[START Dataset entries]

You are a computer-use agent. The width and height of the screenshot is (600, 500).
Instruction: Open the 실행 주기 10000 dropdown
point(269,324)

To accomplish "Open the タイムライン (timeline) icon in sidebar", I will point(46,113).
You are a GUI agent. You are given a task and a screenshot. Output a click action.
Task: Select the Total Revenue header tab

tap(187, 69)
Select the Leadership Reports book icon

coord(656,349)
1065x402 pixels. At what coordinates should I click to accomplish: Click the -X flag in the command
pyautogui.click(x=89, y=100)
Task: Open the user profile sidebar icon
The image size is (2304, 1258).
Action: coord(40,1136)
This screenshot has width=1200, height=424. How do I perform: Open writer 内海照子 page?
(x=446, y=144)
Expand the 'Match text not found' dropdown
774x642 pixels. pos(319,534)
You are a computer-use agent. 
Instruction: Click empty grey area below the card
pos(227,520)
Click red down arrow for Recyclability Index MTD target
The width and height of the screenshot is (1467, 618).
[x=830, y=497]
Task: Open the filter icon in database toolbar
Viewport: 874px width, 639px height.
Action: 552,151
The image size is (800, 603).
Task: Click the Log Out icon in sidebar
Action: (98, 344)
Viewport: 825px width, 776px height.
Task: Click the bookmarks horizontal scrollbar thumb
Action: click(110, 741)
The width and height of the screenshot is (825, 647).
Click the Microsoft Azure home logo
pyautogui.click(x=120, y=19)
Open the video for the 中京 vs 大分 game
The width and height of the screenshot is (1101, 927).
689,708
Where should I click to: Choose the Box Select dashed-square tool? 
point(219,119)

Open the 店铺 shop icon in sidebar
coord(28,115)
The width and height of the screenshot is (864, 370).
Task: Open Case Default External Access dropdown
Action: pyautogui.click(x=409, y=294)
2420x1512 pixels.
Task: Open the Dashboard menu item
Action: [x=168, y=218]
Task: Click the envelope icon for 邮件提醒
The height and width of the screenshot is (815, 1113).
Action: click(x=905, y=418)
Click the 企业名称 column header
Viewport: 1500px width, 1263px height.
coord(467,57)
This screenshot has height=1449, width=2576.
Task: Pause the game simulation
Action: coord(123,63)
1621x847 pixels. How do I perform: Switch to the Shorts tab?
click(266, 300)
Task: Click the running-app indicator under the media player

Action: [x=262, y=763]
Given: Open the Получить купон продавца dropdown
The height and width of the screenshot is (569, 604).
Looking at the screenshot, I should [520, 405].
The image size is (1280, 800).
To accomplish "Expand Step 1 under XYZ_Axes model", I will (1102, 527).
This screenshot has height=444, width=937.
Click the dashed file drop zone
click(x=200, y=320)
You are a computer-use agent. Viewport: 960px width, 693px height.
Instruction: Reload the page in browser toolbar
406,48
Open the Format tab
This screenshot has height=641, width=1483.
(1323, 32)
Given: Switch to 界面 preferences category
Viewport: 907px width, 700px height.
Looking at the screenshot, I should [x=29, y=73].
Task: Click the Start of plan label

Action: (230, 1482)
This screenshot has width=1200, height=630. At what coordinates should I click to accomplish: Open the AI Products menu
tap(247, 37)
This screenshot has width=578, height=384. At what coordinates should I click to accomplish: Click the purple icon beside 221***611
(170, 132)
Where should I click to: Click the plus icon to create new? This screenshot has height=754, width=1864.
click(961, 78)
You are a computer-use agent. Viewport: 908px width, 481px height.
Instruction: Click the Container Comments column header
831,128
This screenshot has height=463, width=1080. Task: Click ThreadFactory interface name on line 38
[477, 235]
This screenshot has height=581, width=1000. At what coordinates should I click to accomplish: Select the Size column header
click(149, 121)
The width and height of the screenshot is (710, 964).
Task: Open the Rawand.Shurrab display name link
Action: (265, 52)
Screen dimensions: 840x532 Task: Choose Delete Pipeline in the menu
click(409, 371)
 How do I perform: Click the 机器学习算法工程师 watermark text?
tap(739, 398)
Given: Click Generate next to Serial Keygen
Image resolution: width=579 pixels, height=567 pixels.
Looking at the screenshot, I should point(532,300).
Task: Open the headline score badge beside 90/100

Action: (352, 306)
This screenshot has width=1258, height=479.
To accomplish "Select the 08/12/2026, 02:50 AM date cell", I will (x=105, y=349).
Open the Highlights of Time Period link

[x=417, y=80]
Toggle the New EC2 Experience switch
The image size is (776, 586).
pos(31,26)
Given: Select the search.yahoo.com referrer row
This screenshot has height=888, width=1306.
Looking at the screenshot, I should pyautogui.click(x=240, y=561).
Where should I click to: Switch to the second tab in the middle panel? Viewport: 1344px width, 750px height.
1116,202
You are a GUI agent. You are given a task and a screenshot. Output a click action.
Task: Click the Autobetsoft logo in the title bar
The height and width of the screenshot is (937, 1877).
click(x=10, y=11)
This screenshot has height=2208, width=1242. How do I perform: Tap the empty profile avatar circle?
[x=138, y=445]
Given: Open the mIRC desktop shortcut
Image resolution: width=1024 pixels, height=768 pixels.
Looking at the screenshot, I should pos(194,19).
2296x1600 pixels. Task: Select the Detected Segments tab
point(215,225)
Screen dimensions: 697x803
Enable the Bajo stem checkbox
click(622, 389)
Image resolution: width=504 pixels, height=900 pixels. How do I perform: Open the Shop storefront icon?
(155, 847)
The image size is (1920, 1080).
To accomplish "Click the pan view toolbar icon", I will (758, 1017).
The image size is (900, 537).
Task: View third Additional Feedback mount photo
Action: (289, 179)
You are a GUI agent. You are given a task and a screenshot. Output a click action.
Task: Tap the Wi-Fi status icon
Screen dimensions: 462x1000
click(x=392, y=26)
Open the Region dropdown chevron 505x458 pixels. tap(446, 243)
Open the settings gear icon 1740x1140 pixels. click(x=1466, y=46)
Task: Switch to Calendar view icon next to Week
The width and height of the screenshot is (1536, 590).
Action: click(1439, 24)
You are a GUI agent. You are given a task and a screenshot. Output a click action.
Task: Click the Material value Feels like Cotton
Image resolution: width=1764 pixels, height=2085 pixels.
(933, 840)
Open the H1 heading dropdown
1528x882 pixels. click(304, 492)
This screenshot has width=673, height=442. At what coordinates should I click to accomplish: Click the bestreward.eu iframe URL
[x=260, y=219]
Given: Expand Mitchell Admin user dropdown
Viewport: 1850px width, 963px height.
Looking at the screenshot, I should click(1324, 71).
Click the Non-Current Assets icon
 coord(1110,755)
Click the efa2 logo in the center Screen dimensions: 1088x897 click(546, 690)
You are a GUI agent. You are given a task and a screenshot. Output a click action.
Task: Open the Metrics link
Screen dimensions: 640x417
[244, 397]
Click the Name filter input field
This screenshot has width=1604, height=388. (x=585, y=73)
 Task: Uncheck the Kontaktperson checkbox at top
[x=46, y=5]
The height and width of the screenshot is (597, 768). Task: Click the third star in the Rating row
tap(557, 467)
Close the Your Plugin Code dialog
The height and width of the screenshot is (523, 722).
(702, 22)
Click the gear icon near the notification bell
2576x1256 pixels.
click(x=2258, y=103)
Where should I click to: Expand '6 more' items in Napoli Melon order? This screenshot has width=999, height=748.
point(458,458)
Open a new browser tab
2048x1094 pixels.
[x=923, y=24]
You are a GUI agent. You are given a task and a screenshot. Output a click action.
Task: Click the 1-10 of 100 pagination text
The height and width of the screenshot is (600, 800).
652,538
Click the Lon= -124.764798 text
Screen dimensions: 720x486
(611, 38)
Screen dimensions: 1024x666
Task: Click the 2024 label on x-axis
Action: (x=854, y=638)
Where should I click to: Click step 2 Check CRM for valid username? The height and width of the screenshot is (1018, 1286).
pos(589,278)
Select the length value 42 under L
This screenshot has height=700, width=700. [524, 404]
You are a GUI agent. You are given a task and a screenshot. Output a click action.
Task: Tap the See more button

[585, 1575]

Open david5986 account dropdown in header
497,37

[END Dataset entries]

* Task statement
Rewrite every line of the rows above as a Markdown table with two columns, No. and Line, numbering the lines in order and leaving out blank ones.

* Result of this exercise
| No. | Line |
|---|---|
| 1 | You are a computer-use agent. The width and height of the screenshot is (600, 500). |
| 2 | Instruction: Open the 실행 주기 10000 dropdown |
| 3 | point(269,324) |
| 4 | To accomplish "Open the タイムライン (timeline) icon in sidebar", I will point(46,113). |
| 5 | You are a GUI agent. You are given a task and a screenshot. Output a click action. |
| 6 | Task: Select the Total Revenue header tab |
| 7 | tap(187, 69) |
| 8 | Select the Leadership Reports book icon |
| 9 | coord(656,349) |
| 10 | 1065x402 pixels. At what coordinates should I click to accomplish: Click the -X flag in the command |
| 11 | pyautogui.click(x=89, y=100) |
| 12 | Task: Open the user profile sidebar icon |
| 13 | The image size is (2304, 1258). |
| 14 | Action: coord(40,1136) |
| 15 | This screenshot has width=1200, height=424. How do I perform: Open writer 内海照子 page? |
| 16 | (x=446, y=144) |
| 17 | Expand the 'Match text not found' dropdown |
| 18 | 774x642 pixels. pos(319,534) |
| 19 | You are a computer-use agent.  |
| 20 | Instruction: Click empty grey area below the card |
| 21 | pos(227,520) |
| 22 | Click red down arrow for Recyclability Index MTD target |
| 23 | The width and height of the screenshot is (1467, 618). |
| 24 | [x=830, y=497] |
| 25 | Task: Open the filter icon in database toolbar |
| 26 | Viewport: 874px width, 639px height. |
| 27 | Action: 552,151 |
| 28 | The image size is (800, 603). |
| 29 | Task: Click the Log Out icon in sidebar |
| 30 | Action: (98, 344) |
| 31 | Viewport: 825px width, 776px height. |
| 32 | Task: Click the bookmarks horizontal scrollbar thumb |
| 33 | Action: click(110, 741) |
| 34 | The width and height of the screenshot is (825, 647). |
| 35 | Click the Microsoft Azure home logo |
| 36 | pyautogui.click(x=120, y=19) |
| 37 | Open the video for the 中京 vs 大分 game |
| 38 | The width and height of the screenshot is (1101, 927). |
| 39 | 689,708 |
| 40 | Where should I click to: Choose the Box Select dashed-square tool?  |
| 41 | point(219,119) |
| 42 | Open the 店铺 shop icon in sidebar |
| 43 | coord(28,115) |
| 44 | The width and height of the screenshot is (864, 370). |
| 45 | Task: Open Case Default External Access dropdown |
| 46 | Action: pyautogui.click(x=409, y=294) |
| 47 | 2420x1512 pixels. |
| 48 | Task: Open the Dashboard menu item |
| 49 | Action: [x=168, y=218] |
| 50 | Task: Click the envelope icon for 邮件提醒 |
| 51 | The height and width of the screenshot is (815, 1113). |
| 52 | Action: click(x=905, y=418) |
| 53 | Click the 企业名称 column header |
| 54 | Viewport: 1500px width, 1263px height. |
| 55 | coord(467,57) |
| 56 | This screenshot has height=1449, width=2576. |
| 57 | Task: Pause the game simulation |
| 58 | Action: coord(123,63) |
| 59 | 1621x847 pixels. How do I perform: Switch to the Shorts tab? |
| 60 | click(266, 300) |
| 61 | Task: Click the running-app indicator under the media player |
| 62 | Action: [x=262, y=763] |
| 63 | Given: Open the Получить купон продавца dropdown |
| 64 | The height and width of the screenshot is (569, 604). |
| 65 | Looking at the screenshot, I should [520, 405]. |
| 66 | The image size is (1280, 800). |
| 67 | To accomplish "Expand Step 1 under XYZ_Axes model", I will (1102, 527). |
| 68 | This screenshot has height=444, width=937. |
| 69 | Click the dashed file drop zone |
| 70 | click(x=200, y=320) |
| 71 | You are a computer-use agent. Viewport: 960px width, 693px height. |
| 72 | Instruction: Reload the page in browser toolbar |
| 73 | 406,48 |
| 74 | Open the Format tab |
| 75 | This screenshot has height=641, width=1483. |
| 76 | (1323, 32) |
| 77 | Given: Switch to 界面 preferences category |
| 78 | Viewport: 907px width, 700px height. |
| 79 | Looking at the screenshot, I should [x=29, y=73]. |
| 80 | Task: Click the Start of plan label |
| 81 | Action: (230, 1482) |
| 82 | This screenshot has width=1200, height=630. At what coordinates should I click to accomplish: Open the AI Products menu |
| 83 | tap(247, 37) |
| 84 | This screenshot has width=578, height=384. At what coordinates should I click to accomplish: Click the purple icon beside 221***611 |
| 85 | (170, 132) |
| 86 | Where should I click to: Click the plus icon to create new? This screenshot has height=754, width=1864. |
| 87 | click(961, 78) |
| 88 | You are a computer-use agent. Viewport: 908px width, 481px height. |
| 89 | Instruction: Click the Container Comments column header |
| 90 | 831,128 |
| 91 | This screenshot has height=463, width=1080. Task: Click ThreadFactory interface name on line 38 |
| 92 | [477, 235] |
| 93 | This screenshot has height=581, width=1000. At what coordinates should I click to accomplish: Select the Size column header |
| 94 | click(149, 121) |
| 95 | The width and height of the screenshot is (710, 964). |
| 96 | Task: Open the Rawand.Shurrab display name link |
| 97 | Action: (265, 52) |
| 98 | Screen dimensions: 840x532 Task: Choose Delete Pipeline in the menu |
| 99 | click(409, 371) |
| 100 |  How do I perform: Click the 机器学习算法工程师 watermark text? |
| 101 | tap(739, 398) |
| 102 | Given: Click Generate next to Serial Keygen |
| 103 | Image resolution: width=579 pixels, height=567 pixels. |
| 104 | Looking at the screenshot, I should point(532,300). |
| 105 | Task: Open the headline score badge beside 90/100 |
| 106 | Action: (352, 306) |
| 107 | This screenshot has width=1258, height=479. |
| 108 | To accomplish "Select the 08/12/2026, 02:50 AM date cell", I will (x=105, y=349). |
| 109 | Open the Highlights of Time Period link |
| 110 | [x=417, y=80] |
| 111 | Toggle the New EC2 Experience switch |
| 112 | The image size is (776, 586). |
| 113 | pos(31,26) |
| 114 | Given: Select the search.yahoo.com referrer row |
| 115 | This screenshot has height=888, width=1306. |
| 116 | Looking at the screenshot, I should pyautogui.click(x=240, y=561). |
| 117 | Where should I click to: Switch to the second tab in the middle panel? Viewport: 1344px width, 750px height. |
| 118 | 1116,202 |
| 119 | You are a GUI agent. You are given a task and a screenshot. Output a click action. |
| 120 | Task: Click the Autobetsoft logo in the title bar |
| 121 | The height and width of the screenshot is (937, 1877). |
| 122 | click(x=10, y=11) |
| 123 | This screenshot has height=2208, width=1242. How do I perform: Tap the empty profile avatar circle? |
| 124 | [x=138, y=445] |
| 125 | Given: Open the mIRC desktop shortcut |
| 126 | Image resolution: width=1024 pixels, height=768 pixels. |
| 127 | Looking at the screenshot, I should pos(194,19). |
| 128 | 2296x1600 pixels. Task: Select the Detected Segments tab |
| 129 | point(215,225) |
| 130 | Screen dimensions: 697x803 |
| 131 | Enable the Bajo stem checkbox |
| 132 | click(622, 389) |
| 133 | Image resolution: width=504 pixels, height=900 pixels. How do I perform: Open the Shop storefront icon? |
| 134 | (155, 847) |
| 135 | The image size is (1920, 1080). |
| 136 | To accomplish "Click the pan view toolbar icon", I will (758, 1017). |
| 137 | The image size is (900, 537). |
| 138 | Task: View third Additional Feedback mount photo |
| 139 | Action: (289, 179) |
| 140 | You are a GUI agent. You are given a task and a screenshot. Output a click action. |
| 141 | Task: Tap the Wi-Fi status icon |
| 142 | Screen dimensions: 462x1000 |
| 143 | click(x=392, y=26) |
| 144 | Open the Region dropdown chevron 505x458 pixels. tap(446, 243) |
| 145 | Open the settings gear icon 1740x1140 pixels. click(x=1466, y=46) |
| 146 | Task: Switch to Calendar view icon next to Week |
| 147 | The width and height of the screenshot is (1536, 590). |
| 148 | Action: click(1439, 24) |
| 149 | You are a GUI agent. You are given a task and a screenshot. Output a click action. |
| 150 | Task: Click the Material value Feels like Cotton |
| 151 | Image resolution: width=1764 pixels, height=2085 pixels. |
| 152 | (933, 840) |
| 153 | Open the H1 heading dropdown |
| 154 | 1528x882 pixels. click(304, 492) |
| 155 | This screenshot has width=673, height=442. At what coordinates should I click to accomplish: Click the bestreward.eu iframe URL |
| 156 | [x=260, y=219] |
| 157 | Given: Expand Mitchell Admin user dropdown |
| 158 | Viewport: 1850px width, 963px height. |
| 159 | Looking at the screenshot, I should click(1324, 71). |
| 160 | Click the Non-Current Assets icon |
| 161 |  coord(1110,755) |
| 162 | Click the efa2 logo in the center Screen dimensions: 1088x897 click(546, 690) |
| 163 | You are a GUI agent. You are given a task and a screenshot. Output a click action. |
| 164 | Task: Open the Metrics link |
| 165 | Screen dimensions: 640x417 |
| 166 | [244, 397] |
| 167 | Click the Name filter input field |
| 168 | This screenshot has width=1604, height=388. (x=585, y=73) |
| 169 |  Task: Uncheck the Kontaktperson checkbox at top |
| 170 | [x=46, y=5] |
| 171 | The height and width of the screenshot is (597, 768). Task: Click the third star in the Rating row |
| 172 | tap(557, 467) |
| 173 | Close the Your Plugin Code dialog |
| 174 | The height and width of the screenshot is (523, 722). |
| 175 | (702, 22) |
| 176 | Click the gear icon near the notification bell |
| 177 | 2576x1256 pixels. |
| 178 | click(x=2258, y=103) |
| 179 | Where should I click to: Expand '6 more' items in Napoli Melon order? This screenshot has width=999, height=748. |
| 180 | point(458,458) |
| 181 | Open a new browser tab |
| 182 | 2048x1094 pixels. |
| 183 | [x=923, y=24] |
| 184 | You are a GUI agent. You are given a task and a screenshot. Output a click action. |
| 185 | Task: Click the 1-10 of 100 pagination text |
| 186 | The height and width of the screenshot is (600, 800). |
| 187 | 652,538 |
| 188 | Click the Lon= -124.764798 text |
| 189 | Screen dimensions: 720x486 |
| 190 | (611, 38) |
| 191 | Screen dimensions: 1024x666 |
| 192 | Task: Click the 2024 label on x-axis |
| 193 | Action: (x=854, y=638) |
| 194 | Where should I click to: Click step 2 Check CRM for valid username? The height and width of the screenshot is (1018, 1286). |
| 195 | pos(589,278) |
| 196 | Select the length value 42 under L |
| 197 | This screenshot has height=700, width=700. [524, 404] |
| 198 | You are a GUI agent. You are given a task and a screenshot. Output a click action. |
| 199 | Task: Tap the See more button |
| 200 | [585, 1575] |
| 201 | Open david5986 account dropdown in header |
| 202 | 497,37 |